--- Begin ---

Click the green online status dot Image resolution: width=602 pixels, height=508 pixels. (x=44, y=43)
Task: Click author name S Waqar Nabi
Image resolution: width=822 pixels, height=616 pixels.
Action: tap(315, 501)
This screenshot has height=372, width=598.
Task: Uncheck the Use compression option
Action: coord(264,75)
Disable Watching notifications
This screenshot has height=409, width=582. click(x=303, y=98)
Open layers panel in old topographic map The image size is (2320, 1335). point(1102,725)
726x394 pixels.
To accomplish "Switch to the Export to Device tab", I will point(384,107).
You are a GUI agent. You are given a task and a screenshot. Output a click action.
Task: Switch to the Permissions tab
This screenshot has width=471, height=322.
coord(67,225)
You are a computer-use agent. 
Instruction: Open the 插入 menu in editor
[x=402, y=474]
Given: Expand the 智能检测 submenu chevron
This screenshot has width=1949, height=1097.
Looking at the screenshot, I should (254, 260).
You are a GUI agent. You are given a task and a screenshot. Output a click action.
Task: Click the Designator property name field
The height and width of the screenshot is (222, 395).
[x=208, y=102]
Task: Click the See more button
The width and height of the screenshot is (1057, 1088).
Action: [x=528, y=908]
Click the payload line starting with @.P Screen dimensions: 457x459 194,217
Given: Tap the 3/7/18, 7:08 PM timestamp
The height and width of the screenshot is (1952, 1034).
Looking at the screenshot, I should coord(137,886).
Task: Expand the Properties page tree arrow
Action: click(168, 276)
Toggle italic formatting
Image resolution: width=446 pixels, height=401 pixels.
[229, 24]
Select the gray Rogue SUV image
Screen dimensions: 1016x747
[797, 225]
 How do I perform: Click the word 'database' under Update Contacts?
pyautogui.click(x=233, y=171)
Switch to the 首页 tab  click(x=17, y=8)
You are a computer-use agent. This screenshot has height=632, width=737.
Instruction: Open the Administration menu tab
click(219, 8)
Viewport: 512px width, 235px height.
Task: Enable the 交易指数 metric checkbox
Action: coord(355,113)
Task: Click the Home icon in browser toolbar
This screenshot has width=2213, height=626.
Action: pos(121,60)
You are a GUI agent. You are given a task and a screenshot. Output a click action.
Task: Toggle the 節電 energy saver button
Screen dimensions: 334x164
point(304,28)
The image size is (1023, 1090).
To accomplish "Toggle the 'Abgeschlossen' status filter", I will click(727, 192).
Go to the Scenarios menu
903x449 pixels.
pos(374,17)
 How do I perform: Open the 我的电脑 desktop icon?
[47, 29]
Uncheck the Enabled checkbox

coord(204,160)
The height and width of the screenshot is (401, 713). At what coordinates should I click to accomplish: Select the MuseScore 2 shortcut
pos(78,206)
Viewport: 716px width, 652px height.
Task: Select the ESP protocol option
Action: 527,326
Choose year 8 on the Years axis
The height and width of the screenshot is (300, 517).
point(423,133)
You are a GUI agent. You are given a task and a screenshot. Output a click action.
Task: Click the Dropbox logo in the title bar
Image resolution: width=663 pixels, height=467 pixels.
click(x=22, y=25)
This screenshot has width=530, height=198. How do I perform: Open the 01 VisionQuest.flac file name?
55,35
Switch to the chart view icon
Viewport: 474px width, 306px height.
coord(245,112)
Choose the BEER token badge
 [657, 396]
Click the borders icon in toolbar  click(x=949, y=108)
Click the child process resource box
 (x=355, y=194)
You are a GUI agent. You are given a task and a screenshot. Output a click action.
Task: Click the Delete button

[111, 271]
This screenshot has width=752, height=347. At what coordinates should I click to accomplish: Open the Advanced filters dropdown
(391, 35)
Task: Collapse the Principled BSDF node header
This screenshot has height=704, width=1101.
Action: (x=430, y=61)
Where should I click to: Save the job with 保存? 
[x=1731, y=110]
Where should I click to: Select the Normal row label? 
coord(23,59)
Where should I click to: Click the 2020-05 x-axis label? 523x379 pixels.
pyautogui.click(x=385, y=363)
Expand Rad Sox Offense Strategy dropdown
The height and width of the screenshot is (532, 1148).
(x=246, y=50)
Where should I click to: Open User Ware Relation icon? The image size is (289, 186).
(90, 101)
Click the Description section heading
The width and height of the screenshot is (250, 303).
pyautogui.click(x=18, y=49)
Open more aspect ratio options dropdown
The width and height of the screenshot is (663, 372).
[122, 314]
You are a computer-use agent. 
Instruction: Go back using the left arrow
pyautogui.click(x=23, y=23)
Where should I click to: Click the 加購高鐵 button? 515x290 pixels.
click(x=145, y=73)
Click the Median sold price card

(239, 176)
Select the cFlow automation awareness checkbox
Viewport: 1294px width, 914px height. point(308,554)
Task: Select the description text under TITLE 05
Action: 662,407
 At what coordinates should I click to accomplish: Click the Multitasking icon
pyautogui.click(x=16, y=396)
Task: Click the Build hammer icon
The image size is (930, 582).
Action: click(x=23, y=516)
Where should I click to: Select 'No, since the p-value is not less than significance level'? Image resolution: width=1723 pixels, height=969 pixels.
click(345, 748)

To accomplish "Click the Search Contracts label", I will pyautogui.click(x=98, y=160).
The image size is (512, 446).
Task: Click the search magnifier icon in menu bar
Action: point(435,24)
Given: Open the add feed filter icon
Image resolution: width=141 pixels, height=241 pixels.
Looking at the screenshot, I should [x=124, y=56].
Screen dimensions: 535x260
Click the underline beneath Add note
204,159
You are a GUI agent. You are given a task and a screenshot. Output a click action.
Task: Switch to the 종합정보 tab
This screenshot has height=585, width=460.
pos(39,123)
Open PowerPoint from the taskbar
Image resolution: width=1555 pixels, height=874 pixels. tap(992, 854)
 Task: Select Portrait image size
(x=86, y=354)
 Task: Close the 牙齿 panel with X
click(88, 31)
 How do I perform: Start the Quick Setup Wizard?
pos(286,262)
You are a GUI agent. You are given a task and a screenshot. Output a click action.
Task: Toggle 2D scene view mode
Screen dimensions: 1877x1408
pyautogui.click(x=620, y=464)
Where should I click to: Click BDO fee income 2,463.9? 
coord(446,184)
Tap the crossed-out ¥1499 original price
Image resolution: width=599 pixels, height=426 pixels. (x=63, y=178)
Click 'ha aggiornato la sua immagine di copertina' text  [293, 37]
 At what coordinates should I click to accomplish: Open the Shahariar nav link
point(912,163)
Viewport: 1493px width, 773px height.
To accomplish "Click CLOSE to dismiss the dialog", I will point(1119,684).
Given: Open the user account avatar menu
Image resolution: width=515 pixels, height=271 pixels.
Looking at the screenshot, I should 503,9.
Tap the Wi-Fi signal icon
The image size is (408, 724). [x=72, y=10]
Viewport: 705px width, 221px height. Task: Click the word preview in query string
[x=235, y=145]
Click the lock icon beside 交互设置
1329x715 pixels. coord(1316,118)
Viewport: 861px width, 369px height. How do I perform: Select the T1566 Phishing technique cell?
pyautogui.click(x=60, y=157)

--- End ---

Requirements – Rewrite the listing above as a Markdown table with the columns "Row" and "Line". Put one line of the listing in each row, number the rows in order, and leave out any blank lines.

Answer to this exercise –
| Row | Line |
|---|---|
| 1 | Click the green online status dot Image resolution: width=602 pixels, height=508 pixels. (x=44, y=43) |
| 2 | Task: Click author name S Waqar Nabi |
| 3 | Image resolution: width=822 pixels, height=616 pixels. |
| 4 | Action: tap(315, 501) |
| 5 | This screenshot has height=372, width=598. |
| 6 | Task: Uncheck the Use compression option |
| 7 | Action: coord(264,75) |
| 8 | Disable Watching notifications |
| 9 | This screenshot has height=409, width=582. click(x=303, y=98) |
| 10 | Open layers panel in old topographic map The image size is (2320, 1335). point(1102,725) |
| 11 | 726x394 pixels. |
| 12 | To accomplish "Switch to the Export to Device tab", I will point(384,107). |
| 13 | You are a GUI agent. You are given a task and a screenshot. Output a click action. |
| 14 | Task: Switch to the Permissions tab |
| 15 | This screenshot has width=471, height=322. |
| 16 | coord(67,225) |
| 17 | You are a computer-use agent.  |
| 18 | Instruction: Open the 插入 menu in editor |
| 19 | [x=402, y=474] |
| 20 | Given: Expand the 智能检测 submenu chevron |
| 21 | This screenshot has width=1949, height=1097. |
| 22 | Looking at the screenshot, I should (254, 260). |
| 23 | You are a GUI agent. You are given a task and a screenshot. Output a click action. |
| 24 | Task: Click the Designator property name field |
| 25 | The height and width of the screenshot is (222, 395). |
| 26 | [x=208, y=102] |
| 27 | Task: Click the See more button |
| 28 | The width and height of the screenshot is (1057, 1088). |
| 29 | Action: [x=528, y=908] |
| 30 | Click the payload line starting with @.P Screen dimensions: 457x459 194,217 |
| 31 | Given: Tap the 3/7/18, 7:08 PM timestamp |
| 32 | The height and width of the screenshot is (1952, 1034). |
| 33 | Looking at the screenshot, I should coord(137,886). |
| 34 | Task: Expand the Properties page tree arrow |
| 35 | Action: click(168, 276) |
| 36 | Toggle italic formatting |
| 37 | Image resolution: width=446 pixels, height=401 pixels. |
| 38 | [229, 24] |
| 39 | Select the gray Rogue SUV image |
| 40 | Screen dimensions: 1016x747 |
| 41 | [797, 225] |
| 42 |  How do I perform: Click the word 'database' under Update Contacts? |
| 43 | pyautogui.click(x=233, y=171) |
| 44 | Switch to the 首页 tab  click(x=17, y=8) |
| 45 | You are a computer-use agent. This screenshot has height=632, width=737. |
| 46 | Instruction: Open the Administration menu tab |
| 47 | click(219, 8) |
| 48 | Viewport: 512px width, 235px height. |
| 49 | Task: Enable the 交易指数 metric checkbox |
| 50 | Action: coord(355,113) |
| 51 | Task: Click the Home icon in browser toolbar |
| 52 | This screenshot has width=2213, height=626. |
| 53 | Action: pos(121,60) |
| 54 | You are a GUI agent. You are given a task and a screenshot. Output a click action. |
| 55 | Task: Toggle the 節電 energy saver button |
| 56 | Screen dimensions: 334x164 |
| 57 | point(304,28) |
| 58 | The image size is (1023, 1090). |
| 59 | To accomplish "Toggle the 'Abgeschlossen' status filter", I will click(727, 192). |
| 60 | Go to the Scenarios menu |
| 61 | 903x449 pixels. |
| 62 | pos(374,17) |
| 63 |  How do I perform: Open the 我的电脑 desktop icon? |
| 64 | [47, 29] |
| 65 | Uncheck the Enabled checkbox |
| 66 | coord(204,160) |
| 67 | The height and width of the screenshot is (401, 713). At what coordinates should I click to accomplish: Select the MuseScore 2 shortcut |
| 68 | pos(78,206) |
| 69 | Viewport: 716px width, 652px height. |
| 70 | Task: Select the ESP protocol option |
| 71 | Action: 527,326 |
| 72 | Choose year 8 on the Years axis |
| 73 | The height and width of the screenshot is (300, 517). |
| 74 | point(423,133) |
| 75 | You are a GUI agent. You are given a task and a screenshot. Output a click action. |
| 76 | Task: Click the Dropbox logo in the title bar |
| 77 | Image resolution: width=663 pixels, height=467 pixels. |
| 78 | click(x=22, y=25) |
| 79 | This screenshot has width=530, height=198. How do I perform: Open the 01 VisionQuest.flac file name? |
| 80 | 55,35 |
| 81 | Switch to the chart view icon |
| 82 | Viewport: 474px width, 306px height. |
| 83 | coord(245,112) |
| 84 | Choose the BEER token badge |
| 85 |  [657, 396] |
| 86 | Click the borders icon in toolbar  click(x=949, y=108) |
| 87 | Click the child process resource box |
| 88 |  (x=355, y=194) |
| 89 | You are a GUI agent. You are given a task and a screenshot. Output a click action. |
| 90 | Task: Click the Delete button |
| 91 | [111, 271] |
| 92 | This screenshot has width=752, height=347. At what coordinates should I click to accomplish: Open the Advanced filters dropdown |
| 93 | (391, 35) |
| 94 | Task: Collapse the Principled BSDF node header |
| 95 | This screenshot has height=704, width=1101. |
| 96 | Action: (x=430, y=61) |
| 97 | Where should I click to: Save the job with 保存?  |
| 98 | [x=1731, y=110] |
| 99 | Where should I click to: Select the Normal row label?  |
| 100 | coord(23,59) |
| 101 | Where should I click to: Click the 2020-05 x-axis label? 523x379 pixels. |
| 102 | pyautogui.click(x=385, y=363) |
| 103 | Expand Rad Sox Offense Strategy dropdown |
| 104 | The height and width of the screenshot is (532, 1148). |
| 105 | (x=246, y=50) |
| 106 | Where should I click to: Open User Ware Relation icon? The image size is (289, 186). |
| 107 | (90, 101) |
| 108 | Click the Description section heading |
| 109 | The width and height of the screenshot is (250, 303). |
| 110 | pyautogui.click(x=18, y=49) |
| 111 | Open more aspect ratio options dropdown |
| 112 | The width and height of the screenshot is (663, 372). |
| 113 | [122, 314] |
| 114 | You are a computer-use agent.  |
| 115 | Instruction: Go back using the left arrow |
| 116 | pyautogui.click(x=23, y=23) |
| 117 | Where should I click to: Click the 加購高鐵 button? 515x290 pixels. |
| 118 | click(x=145, y=73) |
| 119 | Click the Median sold price card |
| 120 | (239, 176) |
| 121 | Select the cFlow automation awareness checkbox |
| 122 | Viewport: 1294px width, 914px height. point(308,554) |
| 123 | Task: Select the description text under TITLE 05 |
| 124 | Action: 662,407 |
| 125 |  At what coordinates should I click to accomplish: Click the Multitasking icon |
| 126 | pyautogui.click(x=16, y=396) |
| 127 | Task: Click the Build hammer icon |
| 128 | The image size is (930, 582). |
| 129 | Action: click(x=23, y=516) |
| 130 | Where should I click to: Select 'No, since the p-value is not less than significance level'? Image resolution: width=1723 pixels, height=969 pixels. |
| 131 | click(345, 748) |
| 132 | To accomplish "Click the Search Contracts label", I will pyautogui.click(x=98, y=160). |
| 133 | The image size is (512, 446). |
| 134 | Task: Click the search magnifier icon in menu bar |
| 135 | Action: point(435,24) |
| 136 | Given: Open the add feed filter icon |
| 137 | Image resolution: width=141 pixels, height=241 pixels. |
| 138 | Looking at the screenshot, I should [x=124, y=56]. |
| 139 | Screen dimensions: 535x260 |
| 140 | Click the underline beneath Add note |
| 141 | 204,159 |
| 142 | You are a GUI agent. You are given a task and a screenshot. Output a click action. |
| 143 | Task: Switch to the 종합정보 tab |
| 144 | This screenshot has height=585, width=460. |
| 145 | pos(39,123) |
| 146 | Open PowerPoint from the taskbar |
| 147 | Image resolution: width=1555 pixels, height=874 pixels. tap(992, 854) |
| 148 |  Task: Select Portrait image size |
| 149 | (x=86, y=354) |
| 150 |  Task: Close the 牙齿 panel with X |
| 151 | click(88, 31) |
| 152 |  How do I perform: Start the Quick Setup Wizard? |
| 153 | pos(286,262) |
| 154 | You are a GUI agent. You are given a task and a screenshot. Output a click action. |
| 155 | Task: Toggle 2D scene view mode |
| 156 | Screen dimensions: 1877x1408 |
| 157 | pyautogui.click(x=620, y=464) |
| 158 | Where should I click to: Click BDO fee income 2,463.9?  |
| 159 | coord(446,184) |
| 160 | Tap the crossed-out ¥1499 original price |
| 161 | Image resolution: width=599 pixels, height=426 pixels. (x=63, y=178) |
| 162 | Click 'ha aggiornato la sua immagine di copertina' text  [293, 37] |
| 163 |  At what coordinates should I click to accomplish: Open the Shahariar nav link |
| 164 | point(912,163) |
| 165 | Viewport: 1493px width, 773px height. |
| 166 | To accomplish "Click CLOSE to dismiss the dialog", I will point(1119,684). |
| 167 | Given: Open the user account avatar menu |
| 168 | Image resolution: width=515 pixels, height=271 pixels. |
| 169 | Looking at the screenshot, I should 503,9. |
| 170 | Tap the Wi-Fi signal icon |
| 171 | The image size is (408, 724). [x=72, y=10] |
| 172 | Viewport: 705px width, 221px height. Task: Click the word preview in query string |
| 173 | [x=235, y=145] |
| 174 | Click the lock icon beside 交互设置 |
| 175 | 1329x715 pixels. coord(1316,118) |
| 176 | Viewport: 861px width, 369px height. How do I perform: Select the T1566 Phishing technique cell? |
| 177 | pyautogui.click(x=60, y=157) |